_Exercise prompt:_ Every line of the records below should be restated exactly.

═══ Data to use ═══

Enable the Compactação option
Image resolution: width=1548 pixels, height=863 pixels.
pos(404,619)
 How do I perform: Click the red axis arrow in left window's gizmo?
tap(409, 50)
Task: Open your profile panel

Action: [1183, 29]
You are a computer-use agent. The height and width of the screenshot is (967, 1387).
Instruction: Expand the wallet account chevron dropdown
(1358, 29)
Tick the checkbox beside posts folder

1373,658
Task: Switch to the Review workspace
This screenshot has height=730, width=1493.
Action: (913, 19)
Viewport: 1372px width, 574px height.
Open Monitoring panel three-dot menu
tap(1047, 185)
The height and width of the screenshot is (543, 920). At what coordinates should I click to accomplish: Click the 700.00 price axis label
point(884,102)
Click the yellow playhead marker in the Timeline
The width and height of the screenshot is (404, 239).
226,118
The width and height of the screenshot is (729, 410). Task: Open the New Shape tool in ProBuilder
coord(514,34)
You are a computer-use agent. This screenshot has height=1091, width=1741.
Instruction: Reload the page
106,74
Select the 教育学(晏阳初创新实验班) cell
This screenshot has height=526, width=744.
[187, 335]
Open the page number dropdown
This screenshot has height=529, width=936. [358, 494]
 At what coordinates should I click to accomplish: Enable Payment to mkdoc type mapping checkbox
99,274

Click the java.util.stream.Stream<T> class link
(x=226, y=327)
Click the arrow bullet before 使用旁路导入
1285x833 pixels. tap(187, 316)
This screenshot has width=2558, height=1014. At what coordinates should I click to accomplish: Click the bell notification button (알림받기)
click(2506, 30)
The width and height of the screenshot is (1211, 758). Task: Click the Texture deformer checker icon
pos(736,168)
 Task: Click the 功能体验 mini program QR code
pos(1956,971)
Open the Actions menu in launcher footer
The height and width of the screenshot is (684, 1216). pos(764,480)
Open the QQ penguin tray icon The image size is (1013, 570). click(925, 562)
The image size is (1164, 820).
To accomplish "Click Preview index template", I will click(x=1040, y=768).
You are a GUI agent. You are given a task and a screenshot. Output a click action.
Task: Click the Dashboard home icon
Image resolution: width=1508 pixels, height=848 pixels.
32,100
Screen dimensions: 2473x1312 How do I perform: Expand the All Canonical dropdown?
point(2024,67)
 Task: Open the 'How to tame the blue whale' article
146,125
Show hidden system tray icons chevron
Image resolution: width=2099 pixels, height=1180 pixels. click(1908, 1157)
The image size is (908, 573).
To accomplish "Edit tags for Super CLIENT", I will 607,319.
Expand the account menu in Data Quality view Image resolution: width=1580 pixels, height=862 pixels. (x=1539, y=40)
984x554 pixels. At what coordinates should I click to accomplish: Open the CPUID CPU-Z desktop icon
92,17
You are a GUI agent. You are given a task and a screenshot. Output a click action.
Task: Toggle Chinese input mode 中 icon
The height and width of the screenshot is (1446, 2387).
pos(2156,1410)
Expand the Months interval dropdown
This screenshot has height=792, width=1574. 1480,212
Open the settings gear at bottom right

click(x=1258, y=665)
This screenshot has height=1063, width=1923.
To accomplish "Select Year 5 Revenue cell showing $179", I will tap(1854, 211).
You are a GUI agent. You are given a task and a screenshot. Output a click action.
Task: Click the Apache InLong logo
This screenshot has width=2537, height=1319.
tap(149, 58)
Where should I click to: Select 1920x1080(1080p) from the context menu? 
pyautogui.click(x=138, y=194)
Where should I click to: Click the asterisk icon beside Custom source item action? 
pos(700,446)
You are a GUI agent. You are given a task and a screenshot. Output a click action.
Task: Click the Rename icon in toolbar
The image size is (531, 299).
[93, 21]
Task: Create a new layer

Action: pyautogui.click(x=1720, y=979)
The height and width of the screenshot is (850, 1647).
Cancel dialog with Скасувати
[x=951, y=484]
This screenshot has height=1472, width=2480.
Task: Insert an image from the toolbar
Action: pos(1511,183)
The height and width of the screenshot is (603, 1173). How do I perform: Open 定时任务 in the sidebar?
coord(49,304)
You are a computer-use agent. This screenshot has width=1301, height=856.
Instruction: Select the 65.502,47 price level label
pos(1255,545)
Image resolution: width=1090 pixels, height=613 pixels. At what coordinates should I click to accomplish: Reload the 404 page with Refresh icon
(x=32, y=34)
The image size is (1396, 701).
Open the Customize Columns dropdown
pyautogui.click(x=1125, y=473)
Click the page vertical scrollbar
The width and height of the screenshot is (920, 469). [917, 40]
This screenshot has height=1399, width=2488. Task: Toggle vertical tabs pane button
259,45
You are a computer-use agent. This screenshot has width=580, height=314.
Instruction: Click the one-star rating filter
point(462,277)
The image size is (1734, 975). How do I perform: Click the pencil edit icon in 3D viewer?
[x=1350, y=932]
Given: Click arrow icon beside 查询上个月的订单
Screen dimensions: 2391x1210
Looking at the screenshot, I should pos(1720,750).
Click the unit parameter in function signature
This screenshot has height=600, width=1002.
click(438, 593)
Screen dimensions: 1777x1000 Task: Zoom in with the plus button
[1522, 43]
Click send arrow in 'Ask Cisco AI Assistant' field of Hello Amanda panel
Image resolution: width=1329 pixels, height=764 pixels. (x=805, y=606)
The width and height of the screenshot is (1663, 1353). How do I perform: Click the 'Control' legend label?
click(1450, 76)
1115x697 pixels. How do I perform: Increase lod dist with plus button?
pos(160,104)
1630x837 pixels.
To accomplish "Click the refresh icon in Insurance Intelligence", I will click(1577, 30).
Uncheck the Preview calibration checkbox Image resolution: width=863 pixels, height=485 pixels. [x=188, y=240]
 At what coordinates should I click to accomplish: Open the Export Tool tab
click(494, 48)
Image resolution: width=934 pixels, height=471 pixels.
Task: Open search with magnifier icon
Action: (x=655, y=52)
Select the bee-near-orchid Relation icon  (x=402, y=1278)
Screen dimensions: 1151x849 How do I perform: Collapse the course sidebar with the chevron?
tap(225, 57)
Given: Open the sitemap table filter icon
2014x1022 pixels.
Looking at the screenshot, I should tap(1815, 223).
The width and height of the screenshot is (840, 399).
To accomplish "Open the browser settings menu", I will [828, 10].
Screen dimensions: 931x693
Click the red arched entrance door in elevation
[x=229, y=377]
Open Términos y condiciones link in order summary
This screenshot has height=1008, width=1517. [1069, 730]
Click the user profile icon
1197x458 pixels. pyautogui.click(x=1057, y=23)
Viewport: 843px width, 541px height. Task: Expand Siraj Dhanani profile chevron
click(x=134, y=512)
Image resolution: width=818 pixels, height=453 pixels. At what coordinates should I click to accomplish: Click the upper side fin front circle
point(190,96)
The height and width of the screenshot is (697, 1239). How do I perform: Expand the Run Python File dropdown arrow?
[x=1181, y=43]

═══

_Answer to the exercise:_
Enable the Compactação option
Image resolution: width=1548 pixels, height=863 pixels.
pos(404,619)
 How do I perform: Click the red axis arrow in left window's gizmo?
tap(409, 50)
Task: Open your profile panel

Action: [1183, 29]
You are a computer-use agent. The height and width of the screenshot is (967, 1387).
Instruction: Expand the wallet account chevron dropdown
(1358, 29)
Tick the checkbox beside posts folder

1373,658
Task: Switch to the Review workspace
This screenshot has height=730, width=1493.
Action: (913, 19)
Viewport: 1372px width, 574px height.
Open Monitoring panel three-dot menu
tap(1047, 185)
The height and width of the screenshot is (543, 920). At what coordinates should I click to accomplish: Click the 700.00 price axis label
point(884,102)
Click the yellow playhead marker in the Timeline
The width and height of the screenshot is (404, 239).
226,118
The width and height of the screenshot is (729, 410). Task: Open the New Shape tool in ProBuilder
coord(514,34)
You are a computer-use agent. This screenshot has height=1091, width=1741.
Instruction: Reload the page
106,74
Select the 教育学(晏阳初创新实验班) cell
This screenshot has height=526, width=744.
[187, 335]
Open the page number dropdown
This screenshot has height=529, width=936. [358, 494]
 At what coordinates should I click to accomplish: Enable Payment to mkdoc type mapping checkbox
99,274

Click the java.util.stream.Stream<T> class link
(x=226, y=327)
Click the arrow bullet before 使用旁路导入
1285x833 pixels. tap(187, 316)
This screenshot has width=2558, height=1014. At what coordinates should I click to accomplish: Click the bell notification button (알림받기)
click(2506, 30)
The width and height of the screenshot is (1211, 758). Task: Click the Texture deformer checker icon
pos(736,168)
 Task: Click the 功能体验 mini program QR code
pos(1956,971)
Open the Actions menu in launcher footer
The height and width of the screenshot is (684, 1216). pos(764,480)
Open the QQ penguin tray icon The image size is (1013, 570). click(925, 562)
The image size is (1164, 820).
To accomplish "Click Preview index template", I will click(x=1040, y=768).
You are a GUI agent. You are given a task and a screenshot. Output a click action.
Task: Click the Dashboard home icon
Image resolution: width=1508 pixels, height=848 pixels.
32,100
Screen dimensions: 2473x1312 How do I perform: Expand the All Canonical dropdown?
point(2024,67)
 Task: Open the 'How to tame the blue whale' article
146,125
Show hidden system tray icons chevron
Image resolution: width=2099 pixels, height=1180 pixels. click(1908, 1157)
The image size is (908, 573).
To accomplish "Edit tags for Super CLIENT", I will 607,319.
Expand the account menu in Data Quality view Image resolution: width=1580 pixels, height=862 pixels. (x=1539, y=40)
984x554 pixels. At what coordinates should I click to accomplish: Open the CPUID CPU-Z desktop icon
92,17
You are a GUI agent. You are given a task and a screenshot. Output a click action.
Task: Toggle Chinese input mode 中 icon
The height and width of the screenshot is (1446, 2387).
pos(2156,1410)
Expand the Months interval dropdown
This screenshot has height=792, width=1574. 1480,212
Open the settings gear at bottom right

click(x=1258, y=665)
This screenshot has height=1063, width=1923.
To accomplish "Select Year 5 Revenue cell showing $179", I will tap(1854, 211).
You are a GUI agent. You are given a task and a screenshot. Output a click action.
Task: Click the Apache InLong logo
This screenshot has width=2537, height=1319.
tap(149, 58)
Where should I click to: Select 1920x1080(1080p) from the context menu? 
pyautogui.click(x=138, y=194)
Where should I click to: Click the asterisk icon beside Custom source item action? 
pos(700,446)
You are a GUI agent. You are given a task and a screenshot. Output a click action.
Task: Click the Rename icon in toolbar
The image size is (531, 299).
[93, 21]
Task: Create a new layer

Action: pyautogui.click(x=1720, y=979)
The height and width of the screenshot is (850, 1647).
Cancel dialog with Скасувати
[x=951, y=484]
This screenshot has height=1472, width=2480.
Task: Insert an image from the toolbar
Action: pos(1511,183)
The height and width of the screenshot is (603, 1173). How do I perform: Open 定时任务 in the sidebar?
coord(49,304)
You are a computer-use agent. This screenshot has width=1301, height=856.
Instruction: Select the 65.502,47 price level label
pos(1255,545)
Image resolution: width=1090 pixels, height=613 pixels. At what coordinates should I click to accomplish: Reload the 404 page with Refresh icon
(x=32, y=34)
The image size is (1396, 701).
Open the Customize Columns dropdown
pyautogui.click(x=1125, y=473)
Click the page vertical scrollbar
The width and height of the screenshot is (920, 469). [917, 40]
This screenshot has height=1399, width=2488. Task: Toggle vertical tabs pane button
259,45
You are a computer-use agent. This screenshot has width=580, height=314.
Instruction: Click the one-star rating filter
point(462,277)
The image size is (1734, 975). How do I perform: Click the pencil edit icon in 3D viewer?
[x=1350, y=932]
Given: Click arrow icon beside 查询上个月的订单
Screen dimensions: 2391x1210
Looking at the screenshot, I should pos(1720,750).
Click the unit parameter in function signature
This screenshot has height=600, width=1002.
click(438, 593)
Screen dimensions: 1777x1000 Task: Zoom in with the plus button
[1522, 43]
Click send arrow in 'Ask Cisco AI Assistant' field of Hello Amanda panel
Image resolution: width=1329 pixels, height=764 pixels. (x=805, y=606)
The width and height of the screenshot is (1663, 1353). How do I perform: Click the 'Control' legend label?
click(1450, 76)
1115x697 pixels. How do I perform: Increase lod dist with plus button?
pos(160,104)
1630x837 pixels.
To accomplish "Click the refresh icon in Insurance Intelligence", I will click(1577, 30).
Uncheck the Preview calibration checkbox Image resolution: width=863 pixels, height=485 pixels. [x=188, y=240]
 At what coordinates should I click to accomplish: Open the Export Tool tab
click(494, 48)
Image resolution: width=934 pixels, height=471 pixels.
Task: Open search with magnifier icon
Action: (x=655, y=52)
Select the bee-near-orchid Relation icon  (x=402, y=1278)
Screen dimensions: 1151x849 How do I perform: Collapse the course sidebar with the chevron?
tap(225, 57)
Given: Open the sitemap table filter icon
2014x1022 pixels.
Looking at the screenshot, I should tap(1815, 223).
The width and height of the screenshot is (840, 399).
To accomplish "Open the browser settings menu", I will [828, 10].
Screen dimensions: 931x693
Click the red arched entrance door in elevation
[x=229, y=377]
Open Términos y condiciones link in order summary
This screenshot has height=1008, width=1517. [1069, 730]
Click the user profile icon
1197x458 pixels. pyautogui.click(x=1057, y=23)
Viewport: 843px width, 541px height. Task: Expand Siraj Dhanani profile chevron
click(x=134, y=512)
Image resolution: width=818 pixels, height=453 pixels. At what coordinates should I click to accomplish: Click the upper side fin front circle
point(190,96)
The height and width of the screenshot is (697, 1239). How do I perform: Expand the Run Python File dropdown arrow?
[x=1181, y=43]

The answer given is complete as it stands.